(The problem)
In the entries that follow, the lines from the line containing "The height and" up to and including the line containing "The width and height of the screenshot is (1456, 819)." must be copied exactly, with pictures omitted.

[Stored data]
+ + + + + + +

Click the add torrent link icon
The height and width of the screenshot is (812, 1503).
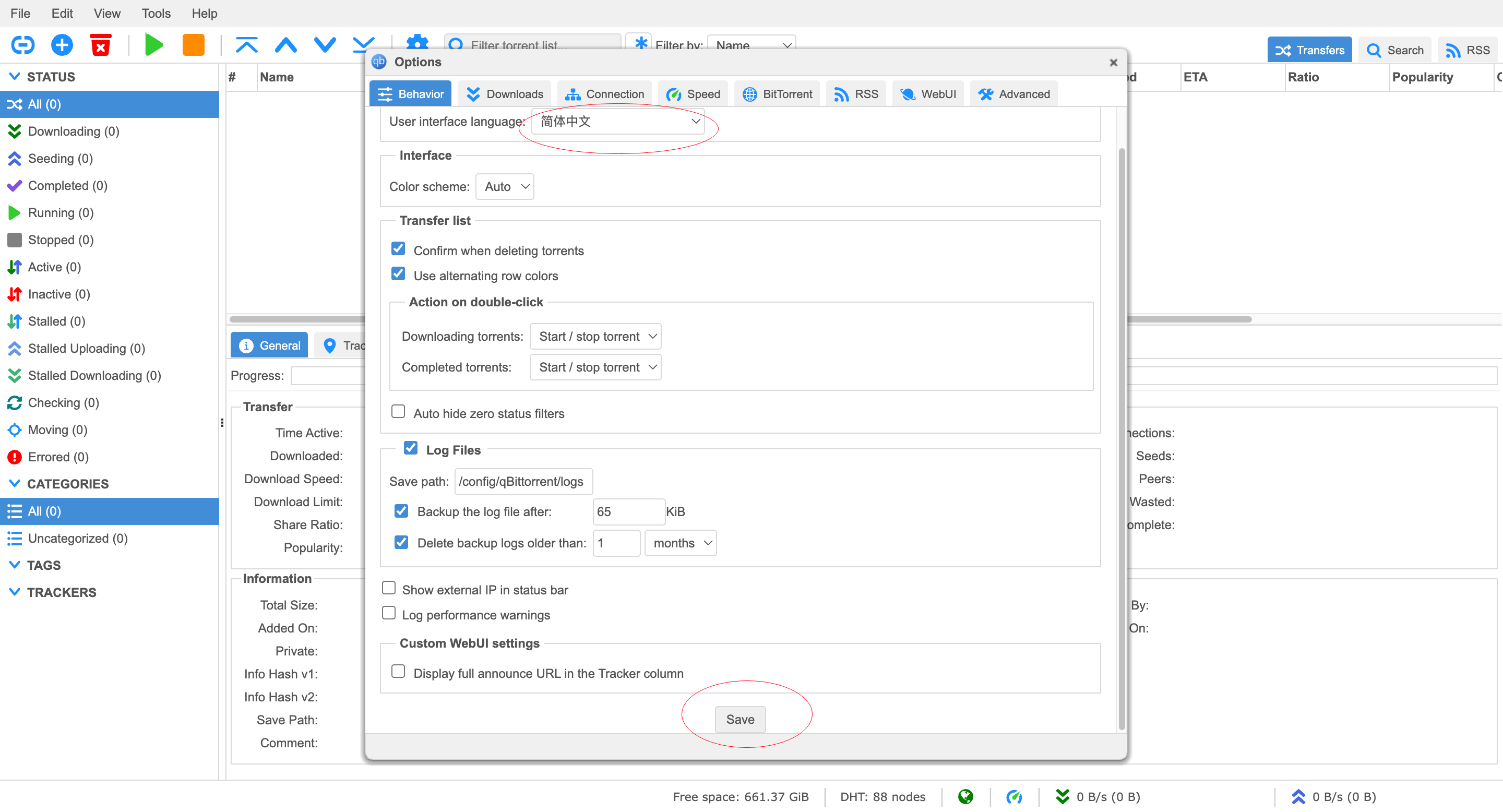(23, 45)
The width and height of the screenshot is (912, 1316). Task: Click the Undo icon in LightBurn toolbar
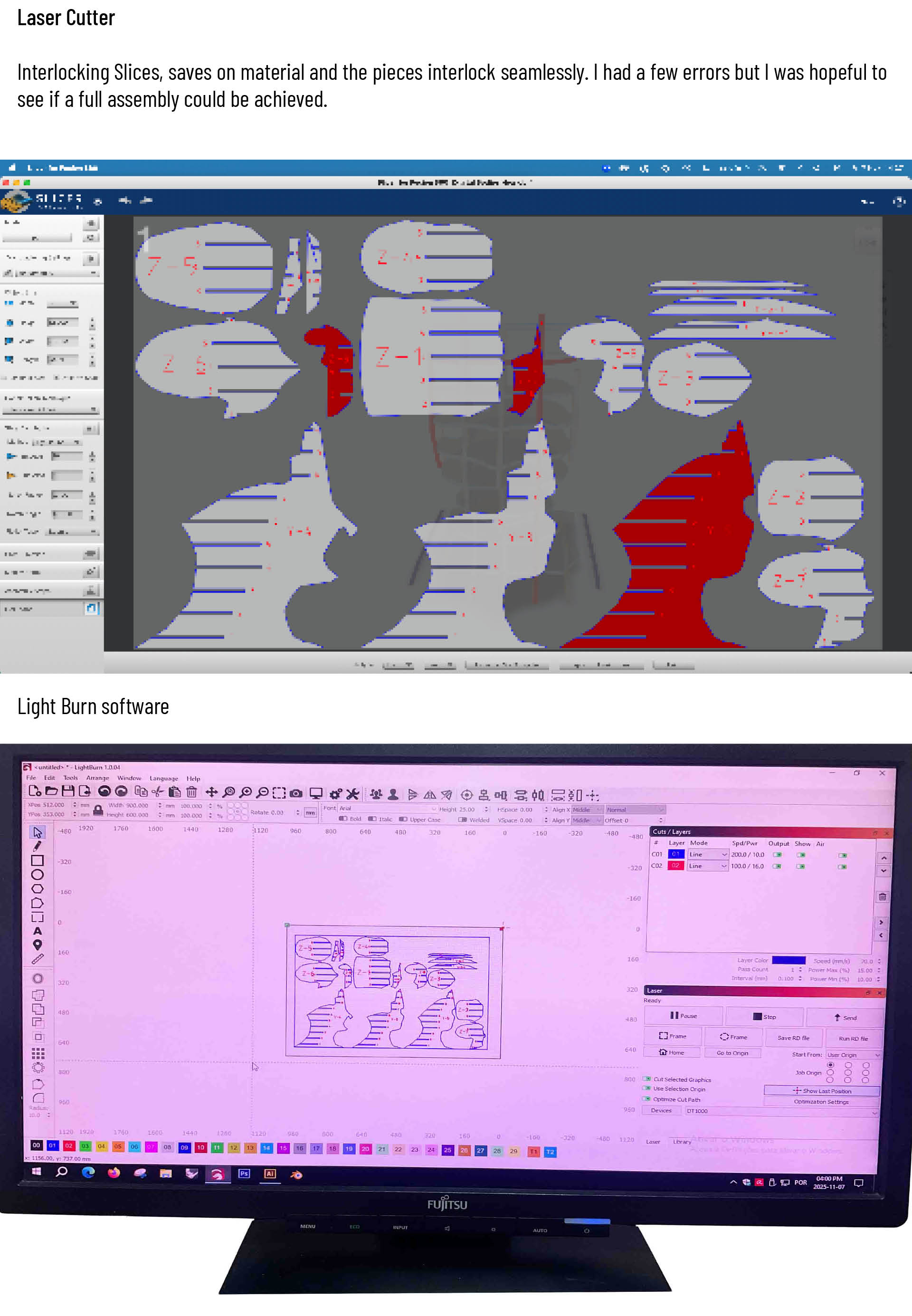click(104, 791)
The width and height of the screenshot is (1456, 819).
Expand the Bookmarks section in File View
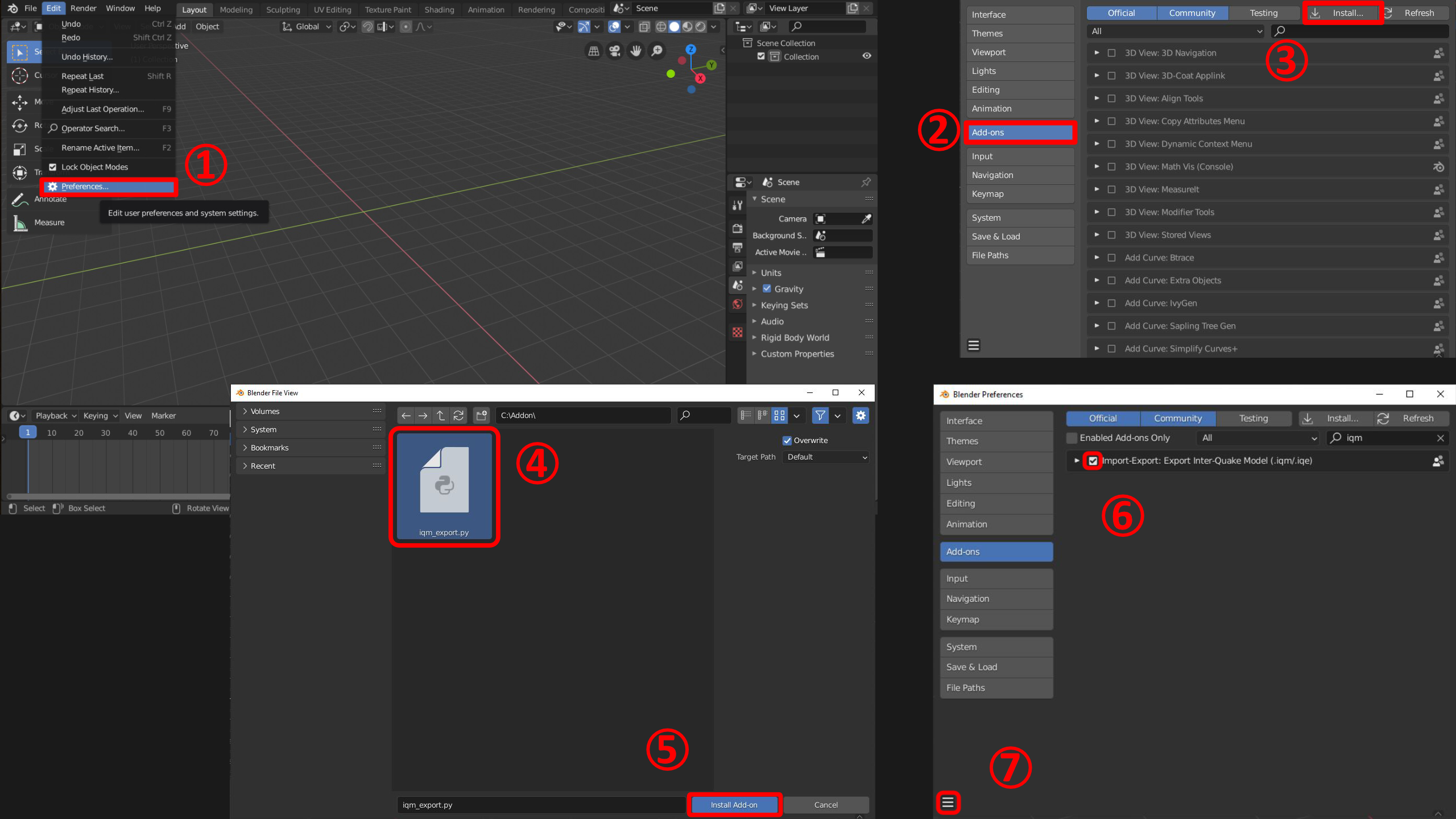pyautogui.click(x=270, y=448)

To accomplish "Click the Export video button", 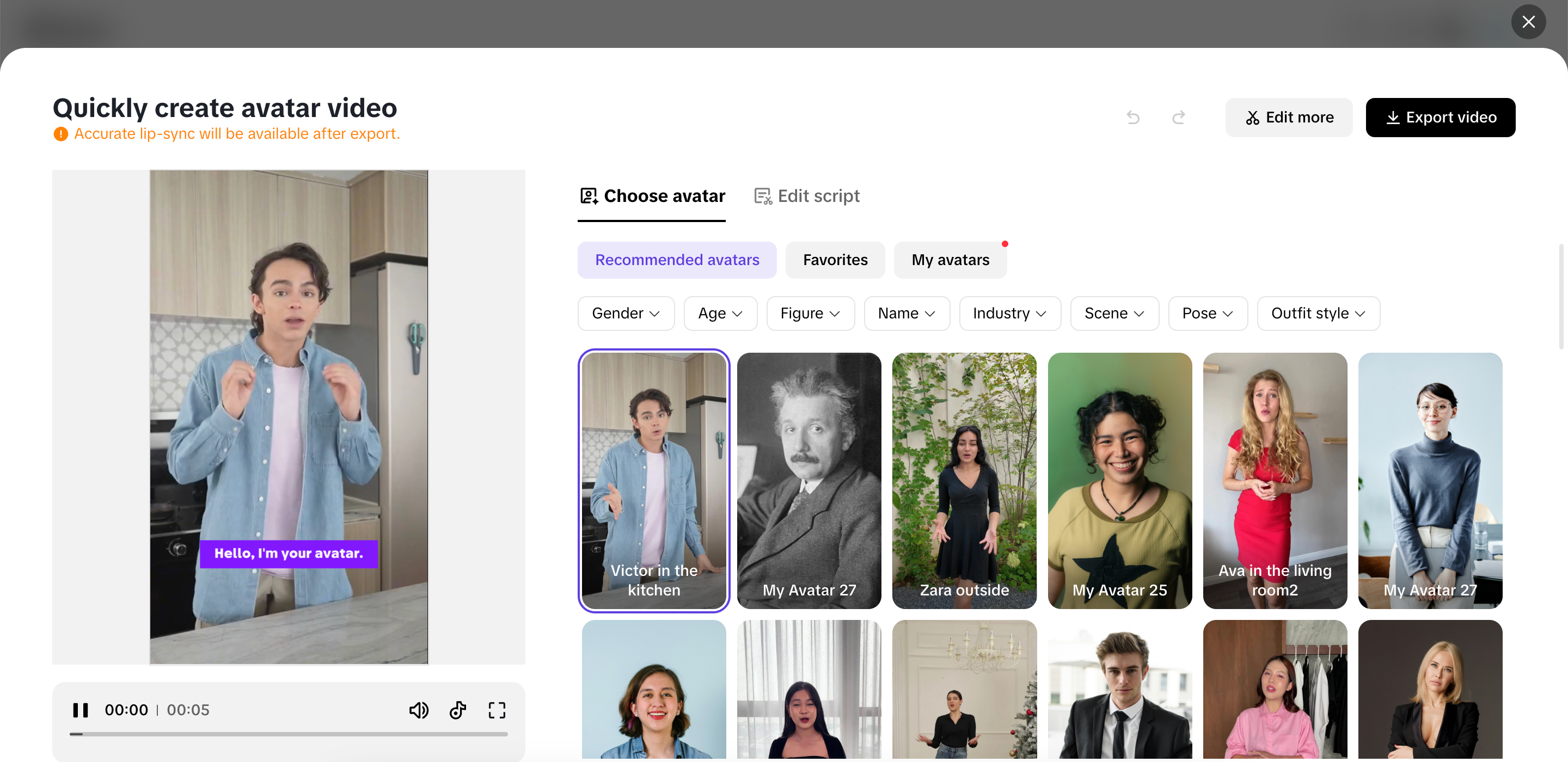I will [1441, 117].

+ + + + + + +

(Reply to the exercise)
The height and width of the screenshot is (812, 1503).
(23, 45)
The width and height of the screenshot is (912, 1316). Task: Click the Undo icon in LightBurn toolbar
click(104, 791)
The width and height of the screenshot is (1456, 819).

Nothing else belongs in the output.